Sahabat yang dirahmati Allah,
hari ini Al-Qur’an mengajak kita membaca langit.
Karena di atas kepala kita, Allah sedang “menyampaikan pelajaran” melalui awan, hujan, kilat, siang, dan malam, tanda-tanda kekuasaan yang kita lihat setiap hari, tapi sering kita lewati tanpa makna.
1️⃣ TEKS ARAB
QS. An-Nūr: 43
أَلَمْ تَرَ أَنَّ اللَّهَ يُزْجِي سَحَابًا ثُمَّ يُؤَلِّفُ بَيْنَهُ ثُمَّ يَجْعَلُهُ رُكَامًا فَتَرَى الْوَدْقَ يَخْرُجُ مِنْ خِلَالِهِ وَيُنَزِّلُ مِنَ السَّمَاءِ مِنْ جِبَالٍ فِيهَا مِنْ بَرَدٍ فَيُصِيبُ بِهِ مَنْ يَشَاءُ وَيَصْرِفُهُ عَنْ مَنْ يَشَاءُ ۖ يَكَادُ سَنَا بَرْقِهِ يَذْهَبُ بِالْأَبْصَارِ
“Tidakkah engkau melihat bahwa Allah mengarak awan, kemudian mengumpulkan bagian-bagiannya, kemudian menjadikannya bertindih-tindih, maka engkau lihat hujan keluar dari celah-celahnya.

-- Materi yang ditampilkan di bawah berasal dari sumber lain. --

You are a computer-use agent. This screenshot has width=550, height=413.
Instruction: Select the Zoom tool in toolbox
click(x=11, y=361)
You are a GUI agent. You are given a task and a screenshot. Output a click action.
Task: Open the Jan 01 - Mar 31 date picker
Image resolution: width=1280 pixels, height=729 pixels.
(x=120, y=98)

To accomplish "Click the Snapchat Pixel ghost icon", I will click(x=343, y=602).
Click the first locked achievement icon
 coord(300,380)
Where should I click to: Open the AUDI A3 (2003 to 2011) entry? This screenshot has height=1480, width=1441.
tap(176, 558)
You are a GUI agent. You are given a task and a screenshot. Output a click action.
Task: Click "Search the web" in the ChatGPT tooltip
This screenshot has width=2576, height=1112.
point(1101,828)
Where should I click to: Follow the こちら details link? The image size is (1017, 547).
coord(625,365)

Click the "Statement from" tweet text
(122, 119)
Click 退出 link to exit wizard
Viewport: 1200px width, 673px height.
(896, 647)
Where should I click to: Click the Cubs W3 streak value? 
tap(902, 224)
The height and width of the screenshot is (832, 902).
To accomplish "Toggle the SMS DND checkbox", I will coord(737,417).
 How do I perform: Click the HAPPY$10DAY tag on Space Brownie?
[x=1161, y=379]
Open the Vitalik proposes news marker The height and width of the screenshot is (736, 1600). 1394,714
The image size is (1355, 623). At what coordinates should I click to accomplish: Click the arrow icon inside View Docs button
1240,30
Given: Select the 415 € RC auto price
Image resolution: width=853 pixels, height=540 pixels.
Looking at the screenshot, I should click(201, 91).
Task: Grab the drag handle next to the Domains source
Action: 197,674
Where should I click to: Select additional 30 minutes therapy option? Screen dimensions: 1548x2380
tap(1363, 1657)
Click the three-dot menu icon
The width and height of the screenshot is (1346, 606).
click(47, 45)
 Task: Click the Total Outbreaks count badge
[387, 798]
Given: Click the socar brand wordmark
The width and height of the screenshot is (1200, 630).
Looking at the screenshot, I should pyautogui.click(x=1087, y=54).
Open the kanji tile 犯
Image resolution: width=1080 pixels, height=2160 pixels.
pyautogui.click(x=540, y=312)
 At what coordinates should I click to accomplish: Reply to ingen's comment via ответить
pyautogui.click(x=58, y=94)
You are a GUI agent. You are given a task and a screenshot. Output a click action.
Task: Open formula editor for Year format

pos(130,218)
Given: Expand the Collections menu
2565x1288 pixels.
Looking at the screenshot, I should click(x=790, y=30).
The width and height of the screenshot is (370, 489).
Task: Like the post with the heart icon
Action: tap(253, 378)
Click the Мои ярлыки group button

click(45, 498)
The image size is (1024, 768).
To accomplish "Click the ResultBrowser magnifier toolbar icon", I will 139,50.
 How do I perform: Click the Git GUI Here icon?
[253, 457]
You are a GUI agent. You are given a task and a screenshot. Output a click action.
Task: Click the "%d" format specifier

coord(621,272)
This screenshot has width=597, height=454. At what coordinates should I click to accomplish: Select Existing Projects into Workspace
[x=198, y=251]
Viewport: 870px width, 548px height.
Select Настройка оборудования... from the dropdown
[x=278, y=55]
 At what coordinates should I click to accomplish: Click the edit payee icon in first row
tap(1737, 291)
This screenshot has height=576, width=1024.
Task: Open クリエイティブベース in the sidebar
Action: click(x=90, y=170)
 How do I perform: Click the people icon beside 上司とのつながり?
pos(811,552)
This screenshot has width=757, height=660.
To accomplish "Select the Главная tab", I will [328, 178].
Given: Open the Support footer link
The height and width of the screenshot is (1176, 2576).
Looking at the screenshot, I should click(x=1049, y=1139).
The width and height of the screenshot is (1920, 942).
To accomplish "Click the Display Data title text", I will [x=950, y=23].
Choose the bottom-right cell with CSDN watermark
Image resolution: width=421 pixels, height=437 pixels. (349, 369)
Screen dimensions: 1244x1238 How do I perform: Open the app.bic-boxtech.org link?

Dan Dia menurunkan dari langit butiran-butiran es, dari (gumpalan awan seperti) gunung-gunung yang di dalamnya ada es. Lalu Dia menimpakannya kepada siapa yang Dia kehendaki dan memalingkannya dari siapa yang Dia kehendaki. Kilauan kilatnya hampir-hampir menghilangkan penglihatan.”
QS. An-Nūr: 44
يُقَلِّبُ اللَّهُ اللَّيْلَ وَالنَّهَارَ ۚ إِنَّ فِي ذَٰلِكَ لَعِبْرَةً لِأُولِي الْأَبْصَارِ
“Allah mempergantikan malam dan siang. Sesungguhnya pada yang demikian itu terdapat pelajaran yang besar bagi orang-orang yang mempunyai penglihatan.”
2️⃣ TERJEMAH PER-KATA
Ayat 43
أَلَمْ تَرَ = tidakkah engkau melihat
أَنَّ اللَّهَ = bahwa Allah
يُزْجِي سَحَابًا = mengarak/menggiring awan
ثُمَّ يُؤَلِّفُ بَيْنَهُ = lalu menyatukan (bagian-bagiannya)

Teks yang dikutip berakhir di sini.